2018 is now beginning to converge a variety of GOP agenda items, racial animus by losing children at the border and fiddling the public purse with a tax dodge. The visceral fear of the Other now covers for a Republican robbery done for their donors.
According to a Monmouth University poll released this week, just 34 percent of Americans said they approve of the Republican tax reform package, compared to 41 percent who disapprove. That’s down from April, when 40 percent of Americans said they approved of the law and 44 percent did not. In January, respondents were evenly split, with 44 percent saying they approved and another 44 percent voicing disapproval of the plan.

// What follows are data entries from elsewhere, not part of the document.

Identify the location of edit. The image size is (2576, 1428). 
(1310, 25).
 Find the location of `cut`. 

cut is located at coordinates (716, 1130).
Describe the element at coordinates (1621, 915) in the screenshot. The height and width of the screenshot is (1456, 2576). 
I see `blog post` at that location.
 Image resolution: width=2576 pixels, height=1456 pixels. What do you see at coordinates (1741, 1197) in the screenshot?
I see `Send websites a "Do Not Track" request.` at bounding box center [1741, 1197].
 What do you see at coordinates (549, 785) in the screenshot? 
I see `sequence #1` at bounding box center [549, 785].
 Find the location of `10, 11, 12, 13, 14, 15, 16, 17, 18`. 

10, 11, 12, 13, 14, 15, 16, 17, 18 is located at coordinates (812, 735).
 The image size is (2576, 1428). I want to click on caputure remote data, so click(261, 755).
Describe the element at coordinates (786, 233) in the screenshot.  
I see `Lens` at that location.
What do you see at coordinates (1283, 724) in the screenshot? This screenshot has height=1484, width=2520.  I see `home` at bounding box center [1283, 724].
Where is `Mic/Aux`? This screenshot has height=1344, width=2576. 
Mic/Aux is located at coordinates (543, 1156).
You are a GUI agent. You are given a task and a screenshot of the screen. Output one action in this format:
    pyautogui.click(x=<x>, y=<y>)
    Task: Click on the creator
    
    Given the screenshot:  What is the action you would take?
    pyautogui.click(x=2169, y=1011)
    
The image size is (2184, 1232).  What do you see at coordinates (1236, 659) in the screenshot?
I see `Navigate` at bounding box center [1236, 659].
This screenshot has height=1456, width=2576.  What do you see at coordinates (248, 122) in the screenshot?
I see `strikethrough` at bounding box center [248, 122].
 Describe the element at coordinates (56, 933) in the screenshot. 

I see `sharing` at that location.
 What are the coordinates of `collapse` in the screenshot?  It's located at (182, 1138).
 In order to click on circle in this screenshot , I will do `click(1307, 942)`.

Public opinion on the tax law has “never been positive,” said Patrick Murray, director of the Monmouth University Polling Institute, in a statement accompanying the results, “but potentially growing uncertainty about how American taxpayers will be affected does not seem to be helping the GOP’s prospects in November.”
Broadly, most polling shows the tax law is more disliked than liked by Americans. A recent Quinnipiac poll found 39 percent of respondents approve of the legislation and 46 percent disapprove of it. An Economist/YouGov poll found a smaller but still negative margin, with 38 percent approving and 40 percent not.
A RealClearPolitics average of tax law polling indicates that about 36.1 percent of Americans are on board with the tax measure and 43 percent are not, a nearly 7 percentage point difference.